The Tuesday Tea Room,
Salon de Thé
Classic French Madeleines
Tuesday 16th August 2011
Mardi 16 Aout 2011 ~ St Armel
Tuesday already and I’m on the countdown for more B and B guests who arrive midweek……..however, pleasure before work makes Karen a very happy lassie, and as yesterday was a public holiday in France, I was treated to a wee trip to the local tea rooms, Salon de Thé as we say around these parts. I didn’t go totally mad given that I was surrounded by the most delectable pastries and cakes on offer; in fact I snubbed the Tarte au Chocolat, the Éclairs and the Paris Brest too……no, my eyes were firmly focused on a plate of light and delicate Madeleines ~ diminutive and elegant they sat on a vintage pressed glass plate and had my name all over them. I chose a tisane, Rose and Jasmine, which was a rather sophisticated for me as I am normally a Yorkshire Tea kinda gal. My Madeleines were brought over, I was served two dredged in icing sugar, they were light and fragrant with candied lemon peel ~ utterly divine darlinks!
I HAVE made Madeleines at home before, they are not that technically difficult and the result is as good if not better than ones you will find in Tea Rooms, and certainly light years ahead of those awful sugary commercial ones that come in “iffy” plastic boxes……I mean how can a “real” cake have a shelf life of one year?! So, to satisfy my Madeleine cravings during the week and to welcome the B and B guests, I made a batch up yesterday afternoon.

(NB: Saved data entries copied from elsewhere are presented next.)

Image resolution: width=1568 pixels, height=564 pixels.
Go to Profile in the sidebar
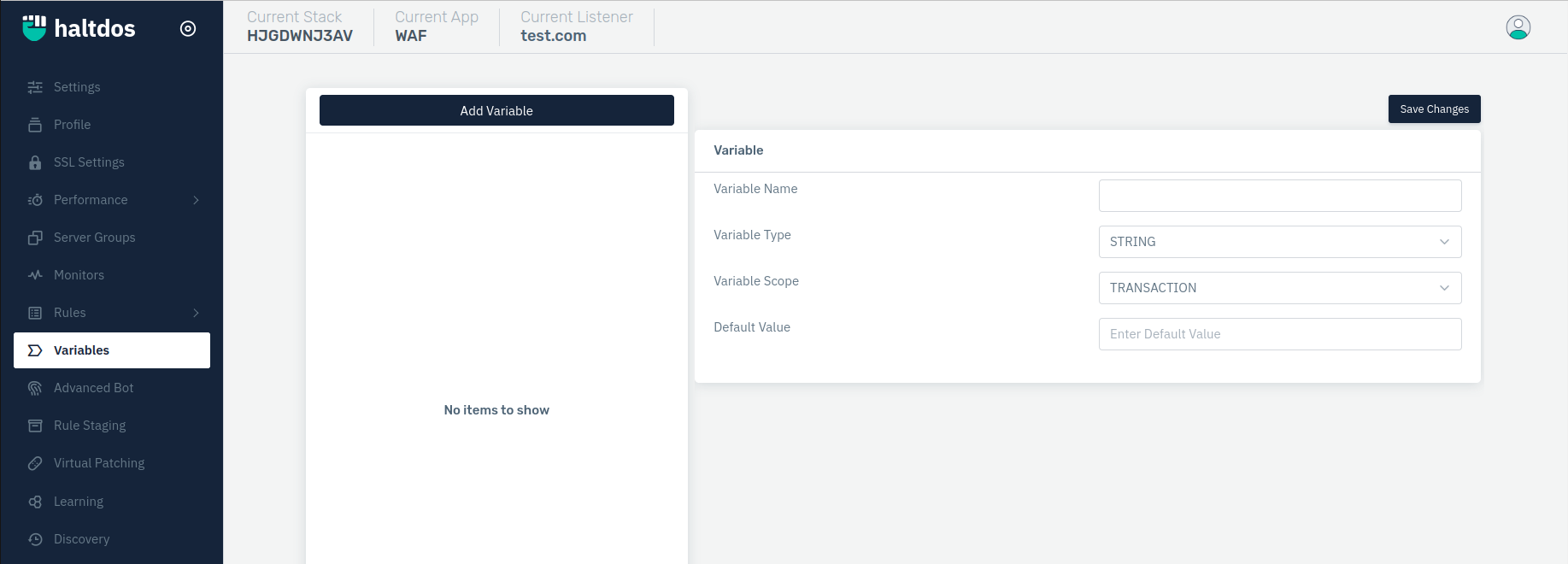72,125
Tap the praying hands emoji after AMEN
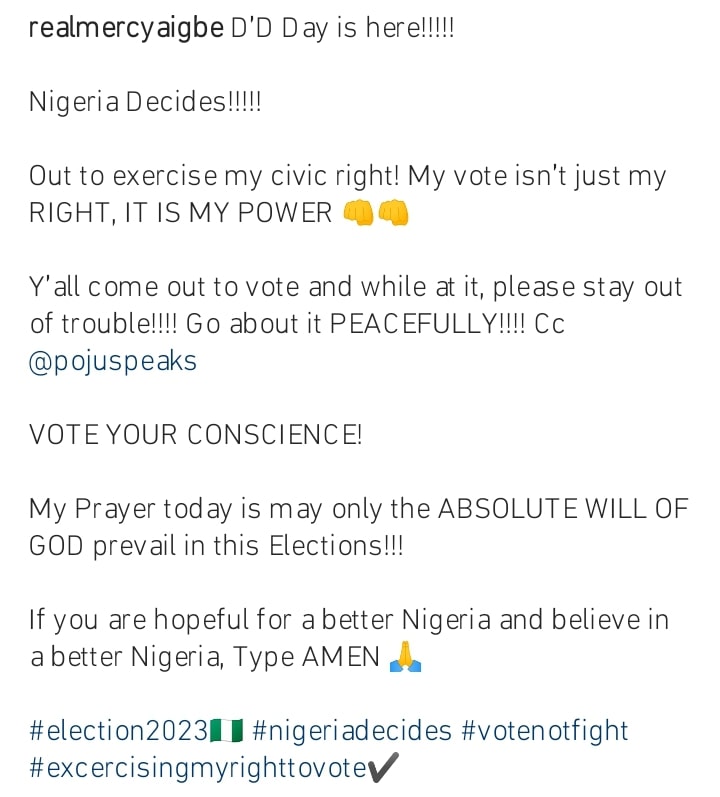This screenshot has width=720, height=797. pos(405,657)
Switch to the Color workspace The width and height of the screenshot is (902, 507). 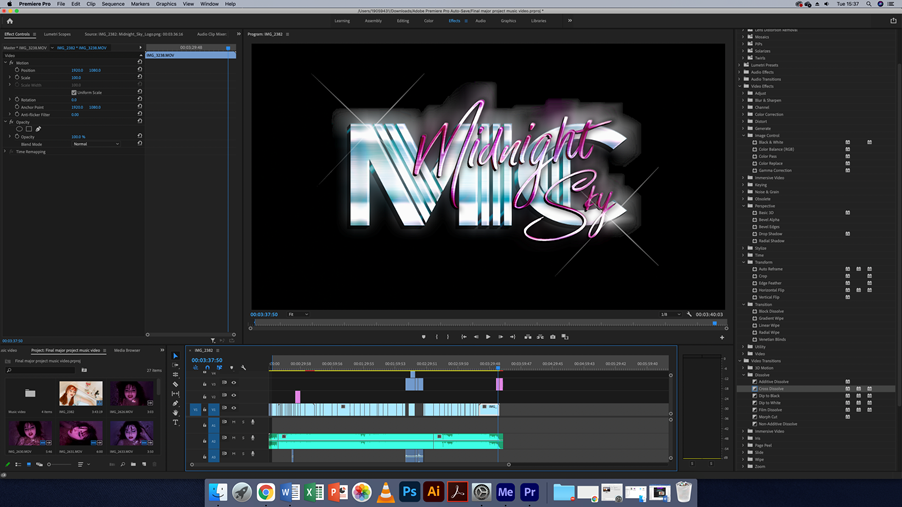click(x=428, y=21)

It isn’t just me who is a big fan of these little French morsels, Marcel Proust was also taken with them, so much so that he mentions them in his autobiographical book, Á la recherche du temps perdu (Remembrance of Things Past), and I quote…….“One day in winter, my mother offered me some tea … She sent out for one of those short, plump little cakes called petites madeleines, which look as though they had been moulded in the fluted scallop of a pilgrim’s shell … I raised to my lips a spoonful of the tea in which I had soaked a morsel of the cake. No sooner had the warm liquid, and the crumbs with it, touched my palate than a shudder ran through my whole body, and I stopped, intent upon the extraordinary changes that were taking place. An exquisite pleasure had invaded my senses”…….Oh yes, I am with you there Marcel!
Now I’m a bit of a magpie, especially when it comes to kitchenalia ~ I LOVE to buy old cake tins, jelly moulds, pie moulds, bread tins and all sorts of kitchen bric-a-brac……I haunt the local Brocantes and flea markets on the look out for unloved kitchen equipment with a view to giving them a better home, and so it was at one such Brocante that I found a STACK of old Madeleine moulds, as shown in the photos……eight in total and as cheap as chips ~ well about €6 for the whole lot! I love them, they’re old ( about 1950’s) but not rusty, although they have been used extensively and wear a patina of loving wear and constant use about them, which only adds to their charm.
Anyway, time to share my Madeleine recipe with you, which was given to me by an elderly French neighbour ~ there are many variations, this is my favourite.
Classic French Madeleines
These are one of my favourite French cakes; delicate little light sponge cakes, baked in special fluted trays and sprinkled lightly with icing sugar, so elegant, light and airy. Some are flavoured with vanilla extract only, whilst other recipes suggest using ground almonds, lemon or orange; my recipe uses a combination of vanilla extract and lemon zest. These are ideal served with afternoon coffee or with a glass of dessert wine after a meal, just as the French serve them. You can also dip the tips or one side into melted chocolate, but I prefer mine to be a little more subtle – but it is up to you.
1/2 teaspoon vanilla extract
1/2 teaspoon lemon zest
125 g icing sugar (5ozs powdered sugar)
100 g plain flour (4ozs)
1/4 teaspoon baking powder
125 g butter, melted and cooled (5ozs)
icing sugar, for sprinkling
Preheat the oven to 190°C /375°F/ Gas mark 5. Grease and flour 24 Madeleine moulds. (Make sure that you grease and flour the moulds generously, to stop the cakes sticking.)
In a medium bowl beat eggs, vanilla and lemon zest with an electric mixer on high speed for 5 minutes. Gradually beat in the icing sugar. Beat for 5 to 7 minutes or until thick and shiny. It can take up to 10 to 15 minutes to achieve the right consistency – this is the key to successful Madeleines, so don’t take short cuts with this stage.
Sift together the flour and baking powder. Sift quarter of the flour mixture over the egg mixture, gently fold together with a metal spoon. Fold in the remaining flour bit by bit. Then fold in the melted and cooled butter. Spoon batter into the prepared moulds, filling three quarters full.
Bake in the preheated oven for 10 to 12 minutes or until the edges are golden and the tops spring back. Cool in moulds on a rack for 1 minute. Loosen with a knife. Invert onto a rack and cool. Sift icing sugar over the tops or melt plain chocolate and dip the tips in the chocolate. Store in an airtight container.
See you later, have a great start to the week.